EXTRACTED INFORMATION |
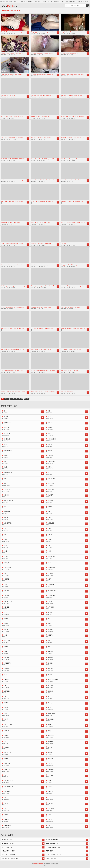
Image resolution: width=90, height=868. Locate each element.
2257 (45, 865)
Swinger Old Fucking (83, 2)
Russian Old (22, 2)
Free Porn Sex (39, 2)
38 (25, 399)
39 (28, 399)
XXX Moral (16, 2)
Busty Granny (64, 2)
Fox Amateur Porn (48, 2)
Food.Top (10, 6)
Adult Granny (9, 2)
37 (22, 399)
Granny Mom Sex (30, 2)
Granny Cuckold (73, 2)
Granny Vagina (56, 2)
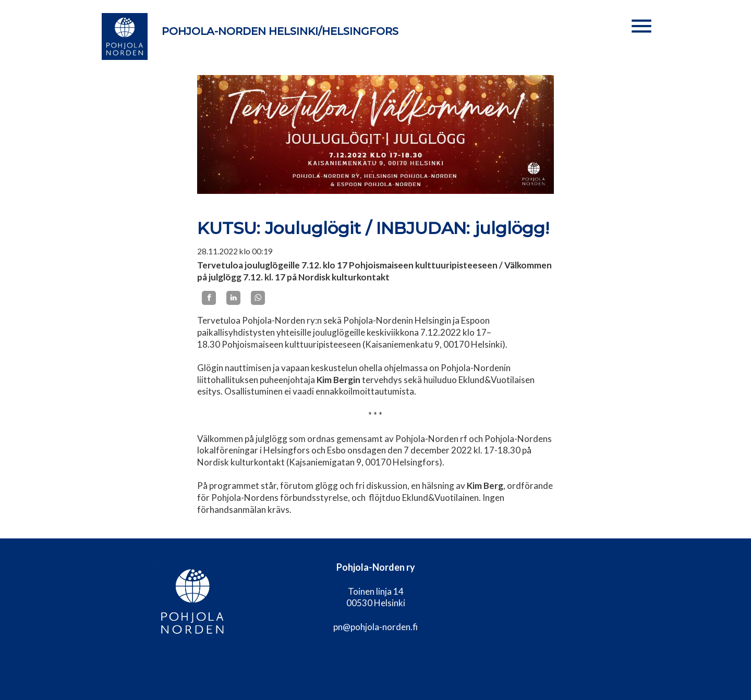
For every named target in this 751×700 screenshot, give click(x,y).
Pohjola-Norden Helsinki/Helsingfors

WRITTEN TASK |
How many lines of the records above contain the word "Granny"? Case counts, and your reply should be the number alone.

RIGHT ANSWER |
5